In [1]:
# ======================================================================
# 🔮 PARAMETERIZED FORECAST GENERATION SCRIPT (CFPR 2026)
# ======================================================================

import os
import time
import torch
import numpy as np
import pandas as pd
from autogluon.timeseries import TimeSeriesPredictor, TimeSeriesDataFrame


# ----------------------------------------------------------------------
# 🧾 Helper: Save Forecasts in CFPR Standardized Format
# ----------------------------------------------------------------------
def save_standard_forecast(pred_df, category, model_name, forecast_year, output_root):
    """
    Convert AutoGluon forecast DataFrame to standardized CFPR format:
    ['timestamp', 'q_0.5', 'q_0.01', 'q_0.05', 'q_0.1', 'q_0.25', 'q_0.75', 'q_0.9', 'q_0.95', 'q_0.99']
    """
    pred_df["timestamp"] = pd.to_datetime(pred_df["timestamp"], errors="coerce")

    quantile_cols = {
        "0.01": "q_0.01", "0.05": "q_0.05", "0.1": "q_0.1",
        "0.25": "q_0.25", "0.5": "q_0.5", "0.75": "q_0.75",
        "0.9": "q_0.9", "0.95": "q_0.95", "0.99": "q_0.99"
    }
    pred_df = pred_df.rename(columns=quantile_cols)

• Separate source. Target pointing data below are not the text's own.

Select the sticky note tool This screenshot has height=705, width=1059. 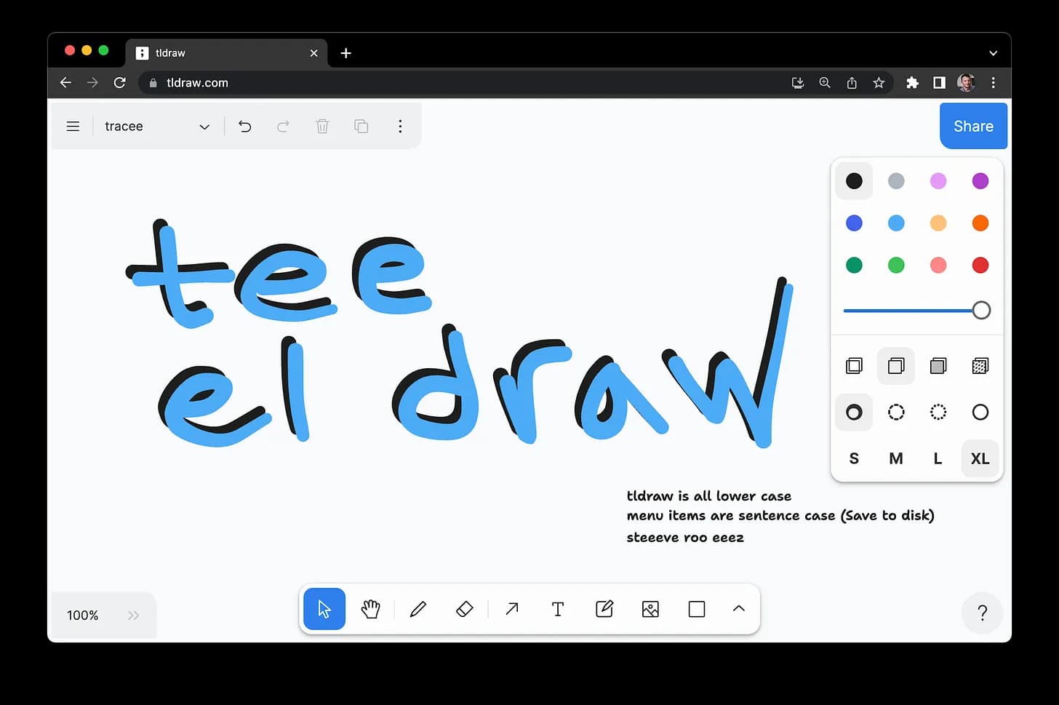point(604,609)
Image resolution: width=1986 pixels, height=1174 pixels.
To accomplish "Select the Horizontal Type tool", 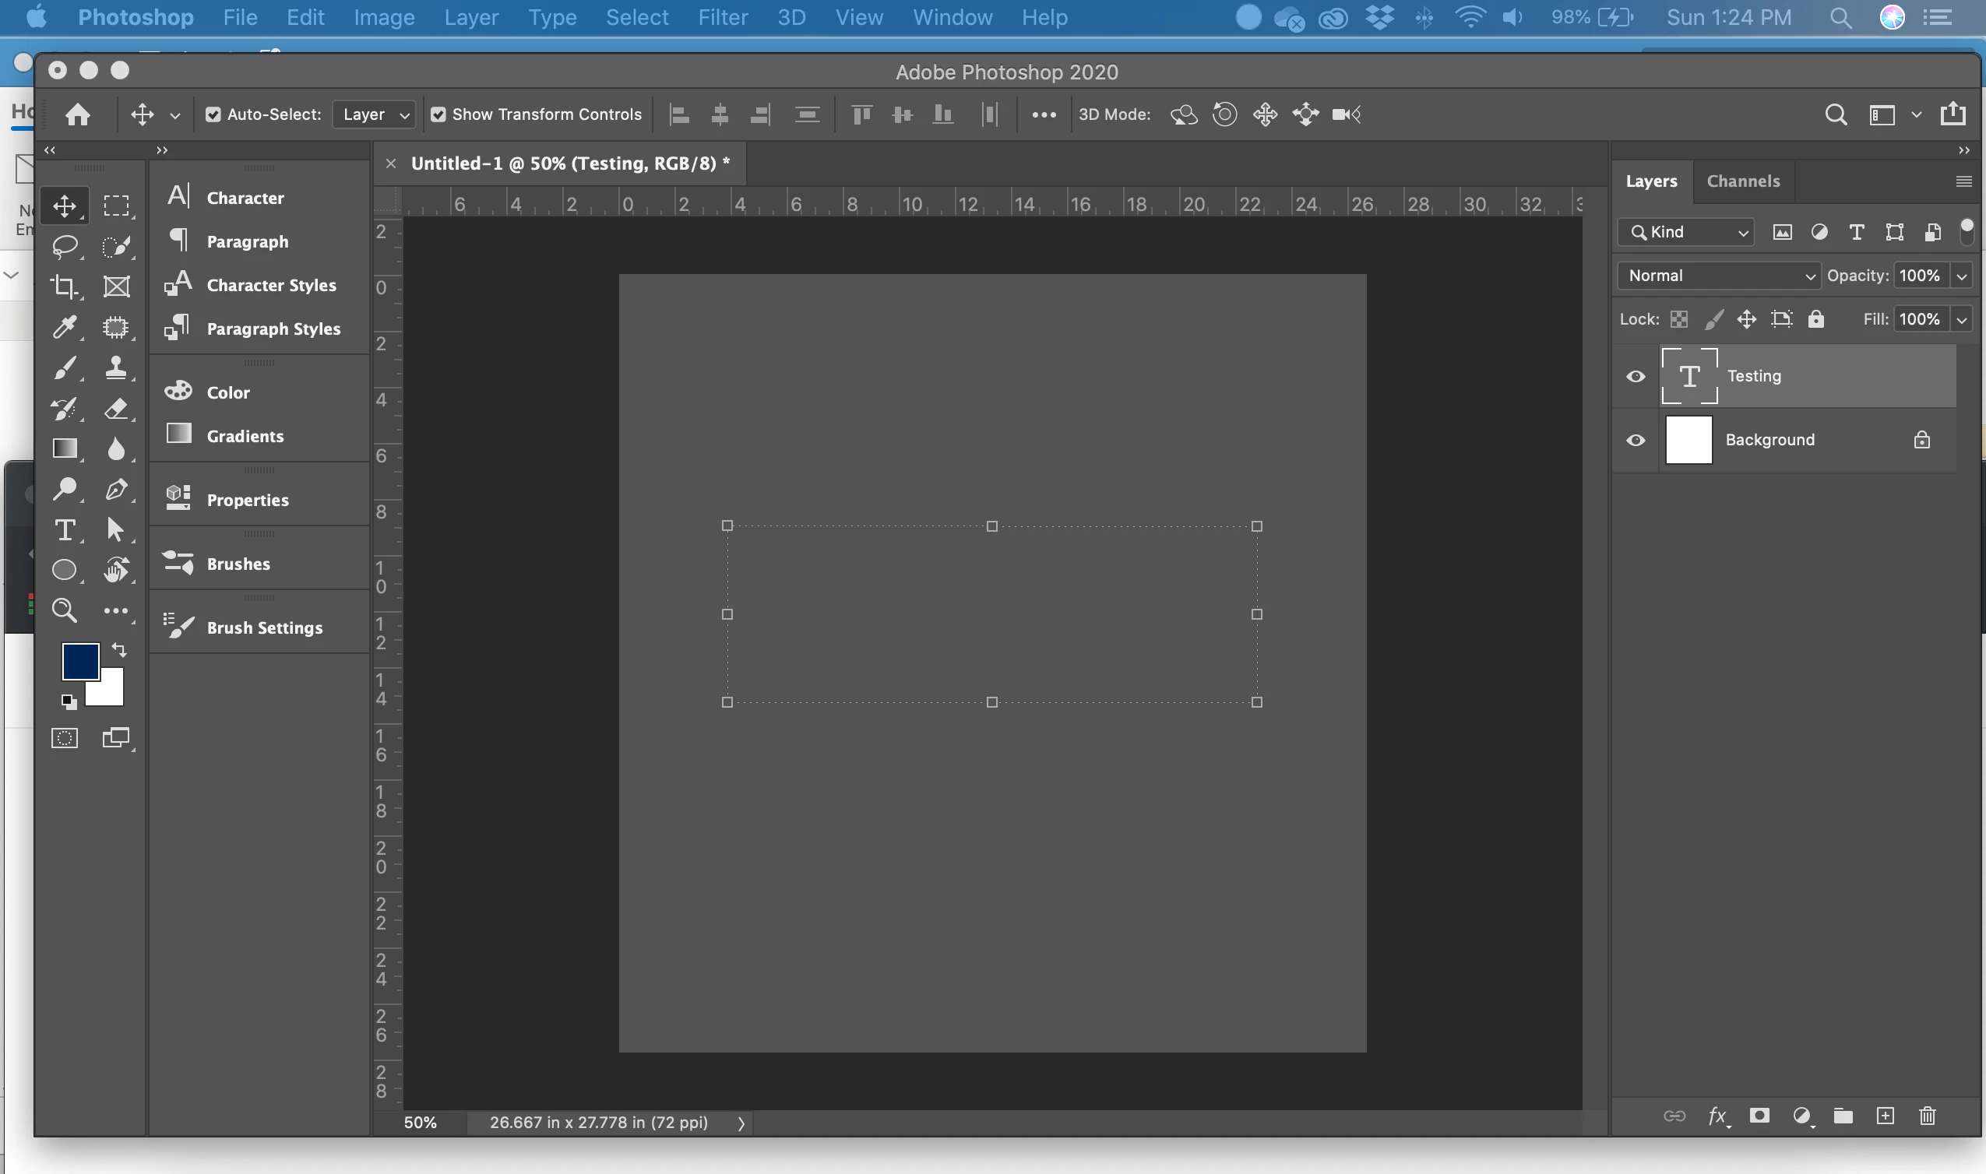I will pyautogui.click(x=65, y=529).
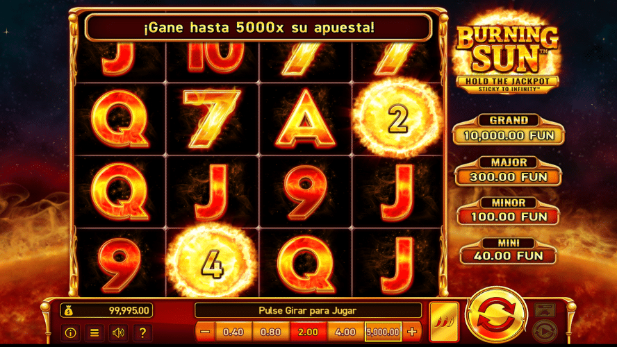This screenshot has height=347, width=617.
Task: Decrease the bet with the minus button
Action: [x=205, y=332]
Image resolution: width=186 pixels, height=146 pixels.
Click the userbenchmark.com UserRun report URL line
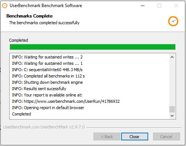pos(66,101)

    # Fallback: if only mean exists
    if "mean" in pred_df.columns and "q_0.5" not in pred_df.columns:
        pred_df["q_0.5"] = pred_df["mean"]

    # Ensure all expected columns exist
    desired_cols = ["timestamp", "q_0.5", "q_0.01", "q_0.05", "q_0.1", "q_0.25",
                    "q_0.75", "q_0.9", "q_0.95", "q_0.99"]
    for col in desired_cols:
        if col not in pred_df.columns:
            pred_df[col] = np.nan
    pred_df = pred_df[desired_cols]

    pred_df = pred_df.round(3)

    out_dir = os.path.join(output_root, category.replace("/", "_"))
    os.makedirs(out_dir, exist_ok=True)
    out_path = os.path.join(out_dir, f"{category}_{model_name}_forecasts.csv")
    pred_df.to_csv(out_path, index=False)
    print(f"💾 Saved standardized forecast → {out_path}")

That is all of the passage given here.